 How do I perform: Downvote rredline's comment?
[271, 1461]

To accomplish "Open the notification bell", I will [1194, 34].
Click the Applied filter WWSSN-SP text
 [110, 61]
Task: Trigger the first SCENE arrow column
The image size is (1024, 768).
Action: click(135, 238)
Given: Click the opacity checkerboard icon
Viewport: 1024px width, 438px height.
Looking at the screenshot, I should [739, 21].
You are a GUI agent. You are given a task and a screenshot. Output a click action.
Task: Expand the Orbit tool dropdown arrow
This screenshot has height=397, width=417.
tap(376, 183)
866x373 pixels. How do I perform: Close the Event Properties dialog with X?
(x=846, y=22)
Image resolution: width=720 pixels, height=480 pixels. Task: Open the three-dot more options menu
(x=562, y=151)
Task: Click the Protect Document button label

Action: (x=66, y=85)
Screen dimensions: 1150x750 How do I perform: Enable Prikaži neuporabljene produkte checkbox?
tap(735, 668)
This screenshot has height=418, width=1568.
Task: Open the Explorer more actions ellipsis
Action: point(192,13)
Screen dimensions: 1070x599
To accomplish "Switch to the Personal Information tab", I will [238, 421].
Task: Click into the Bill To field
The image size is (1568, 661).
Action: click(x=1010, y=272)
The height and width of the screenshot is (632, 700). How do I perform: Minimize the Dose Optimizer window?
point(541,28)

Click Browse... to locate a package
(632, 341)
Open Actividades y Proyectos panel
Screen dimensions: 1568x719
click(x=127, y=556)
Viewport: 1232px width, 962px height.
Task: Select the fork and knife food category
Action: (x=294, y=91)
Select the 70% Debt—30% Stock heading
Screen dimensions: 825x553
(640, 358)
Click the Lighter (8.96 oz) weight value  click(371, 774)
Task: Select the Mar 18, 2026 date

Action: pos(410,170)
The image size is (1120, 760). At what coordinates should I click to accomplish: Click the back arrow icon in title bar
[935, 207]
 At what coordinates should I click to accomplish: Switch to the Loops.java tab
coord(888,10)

» **Problem to solve**
Could you find every line in the records above that contains the word "will" and copy it?

» **Answer below**
To accomplish "Open the notification bell", I will [1194, 34].
To accomplish "Switch to the Personal Information tab", I will [238, 421].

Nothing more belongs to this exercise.